Investing.com - Gold prices gained in Asia on Thursday with regional data sets noted, particularly a rise in consumer prices in China.
In China consumer prices rose 0.5%, higher than the 0.4% gain seen in August and producer prices fell 5.9%, ore than the expected drop of 5.5% year-on-year.
Earlier, in Australia the overall unemployment rate fell to 6.2% as expected from from 6.3% and 11,500 jobs were added, compared to an expected 5,000 under a participation rate of 65% as seen.
Japan's corporate goods price index for August fell 0.6%, compared to a 0.4% fall seen month-on-month, while core machinery orders dipped 3.6% in July month-on-month, well off the 3.7% gain seen.
And the New Zealand dollar slumped in Asia on Thursday after the central bank, as expected, cut its overnight cash rate by 25 basis points to 2.75%.
On the Comex division of the New York Mercantile Exchange, gold for December delivery rose 0.33% to $1,105.60 a troy ounce, wjhile silver for December delivery fell 0.04% to $14.570 a troy ounce.
Copper for December delivery rose 0.39% to $2.432 a pound.

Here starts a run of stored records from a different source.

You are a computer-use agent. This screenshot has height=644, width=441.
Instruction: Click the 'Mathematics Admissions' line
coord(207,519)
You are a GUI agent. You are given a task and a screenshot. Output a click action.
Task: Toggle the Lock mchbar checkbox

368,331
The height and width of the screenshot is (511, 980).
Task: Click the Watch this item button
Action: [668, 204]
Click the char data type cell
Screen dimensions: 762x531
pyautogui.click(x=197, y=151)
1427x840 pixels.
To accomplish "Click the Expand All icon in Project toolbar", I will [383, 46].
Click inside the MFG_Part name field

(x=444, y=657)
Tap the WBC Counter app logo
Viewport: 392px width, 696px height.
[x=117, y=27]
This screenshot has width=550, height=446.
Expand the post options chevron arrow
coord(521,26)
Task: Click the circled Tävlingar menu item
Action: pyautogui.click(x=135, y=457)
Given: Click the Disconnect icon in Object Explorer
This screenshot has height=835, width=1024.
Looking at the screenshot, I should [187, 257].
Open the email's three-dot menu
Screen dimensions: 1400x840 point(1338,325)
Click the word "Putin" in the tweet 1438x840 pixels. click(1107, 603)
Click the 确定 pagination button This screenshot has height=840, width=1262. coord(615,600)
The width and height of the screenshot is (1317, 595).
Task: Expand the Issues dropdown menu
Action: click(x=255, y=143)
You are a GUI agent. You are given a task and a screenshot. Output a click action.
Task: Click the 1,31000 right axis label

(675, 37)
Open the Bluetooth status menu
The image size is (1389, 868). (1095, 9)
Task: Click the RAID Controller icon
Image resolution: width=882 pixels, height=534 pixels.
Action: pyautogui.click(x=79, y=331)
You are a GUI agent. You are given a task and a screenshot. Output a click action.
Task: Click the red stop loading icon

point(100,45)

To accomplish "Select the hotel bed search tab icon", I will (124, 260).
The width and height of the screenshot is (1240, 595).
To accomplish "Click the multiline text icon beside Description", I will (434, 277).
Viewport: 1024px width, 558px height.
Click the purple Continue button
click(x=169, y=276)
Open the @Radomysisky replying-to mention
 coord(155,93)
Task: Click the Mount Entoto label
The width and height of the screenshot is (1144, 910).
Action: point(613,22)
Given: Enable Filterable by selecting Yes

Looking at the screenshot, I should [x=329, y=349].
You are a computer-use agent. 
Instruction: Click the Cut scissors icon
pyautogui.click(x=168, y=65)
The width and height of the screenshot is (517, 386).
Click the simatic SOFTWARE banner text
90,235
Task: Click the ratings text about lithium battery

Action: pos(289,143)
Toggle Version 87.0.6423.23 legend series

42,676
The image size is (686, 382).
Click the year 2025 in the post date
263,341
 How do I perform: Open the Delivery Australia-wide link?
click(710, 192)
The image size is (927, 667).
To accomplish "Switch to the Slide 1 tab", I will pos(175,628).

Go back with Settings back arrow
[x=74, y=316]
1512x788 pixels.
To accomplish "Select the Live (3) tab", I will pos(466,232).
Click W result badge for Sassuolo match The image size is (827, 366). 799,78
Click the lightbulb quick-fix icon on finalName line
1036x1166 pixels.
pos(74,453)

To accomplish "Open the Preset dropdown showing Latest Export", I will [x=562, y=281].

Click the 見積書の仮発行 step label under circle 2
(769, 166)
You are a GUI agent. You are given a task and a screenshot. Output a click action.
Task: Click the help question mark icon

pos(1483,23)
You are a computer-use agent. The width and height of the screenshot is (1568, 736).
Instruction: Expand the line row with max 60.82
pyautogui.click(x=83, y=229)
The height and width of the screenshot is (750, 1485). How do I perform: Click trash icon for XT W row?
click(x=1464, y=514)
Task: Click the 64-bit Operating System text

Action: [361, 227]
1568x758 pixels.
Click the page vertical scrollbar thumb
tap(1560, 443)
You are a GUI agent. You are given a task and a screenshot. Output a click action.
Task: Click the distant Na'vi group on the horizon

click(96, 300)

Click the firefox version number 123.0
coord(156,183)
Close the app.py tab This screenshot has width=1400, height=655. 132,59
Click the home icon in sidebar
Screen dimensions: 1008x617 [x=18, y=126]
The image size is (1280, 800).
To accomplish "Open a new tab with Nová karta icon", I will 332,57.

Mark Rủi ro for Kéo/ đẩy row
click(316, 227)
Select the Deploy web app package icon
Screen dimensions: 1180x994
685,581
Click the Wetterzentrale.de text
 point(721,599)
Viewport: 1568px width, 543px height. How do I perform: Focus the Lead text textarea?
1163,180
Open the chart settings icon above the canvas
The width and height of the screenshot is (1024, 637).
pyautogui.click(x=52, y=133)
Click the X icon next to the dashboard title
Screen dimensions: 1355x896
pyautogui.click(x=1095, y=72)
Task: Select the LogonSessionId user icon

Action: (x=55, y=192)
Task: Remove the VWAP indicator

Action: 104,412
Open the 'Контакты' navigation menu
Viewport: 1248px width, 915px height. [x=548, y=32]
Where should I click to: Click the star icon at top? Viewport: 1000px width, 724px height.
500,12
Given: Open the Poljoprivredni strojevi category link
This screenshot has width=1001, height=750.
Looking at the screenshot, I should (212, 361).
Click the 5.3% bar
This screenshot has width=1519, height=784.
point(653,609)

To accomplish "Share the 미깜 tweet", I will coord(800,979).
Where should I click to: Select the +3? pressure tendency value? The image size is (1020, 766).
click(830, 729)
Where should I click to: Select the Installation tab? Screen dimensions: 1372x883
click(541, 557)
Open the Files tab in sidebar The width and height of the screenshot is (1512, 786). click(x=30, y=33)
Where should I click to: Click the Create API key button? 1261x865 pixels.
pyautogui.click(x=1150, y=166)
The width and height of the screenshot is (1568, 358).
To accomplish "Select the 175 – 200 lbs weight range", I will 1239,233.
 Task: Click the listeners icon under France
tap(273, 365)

Overnight, gold futures fell sharply on Wednesday suffering its largest one-day fall in more than six weeks, amid a broadly stronger dollar and the introduction of further stimulus measures by China to rekindle its flagging economy.
In Beijing, China's finance ministry said it would introduce "more forceful" fiscal measures in order to boost slowing economic growth, which is projected to remain at the lowest level in more than a decade for the third quarter. The measures include a potential tax cut for small business, as well as the allocation of funding for infrastructure projects. As part of the proposal, the ministry approved two railway projects worth nearly 70 billion yuan or $11 billion.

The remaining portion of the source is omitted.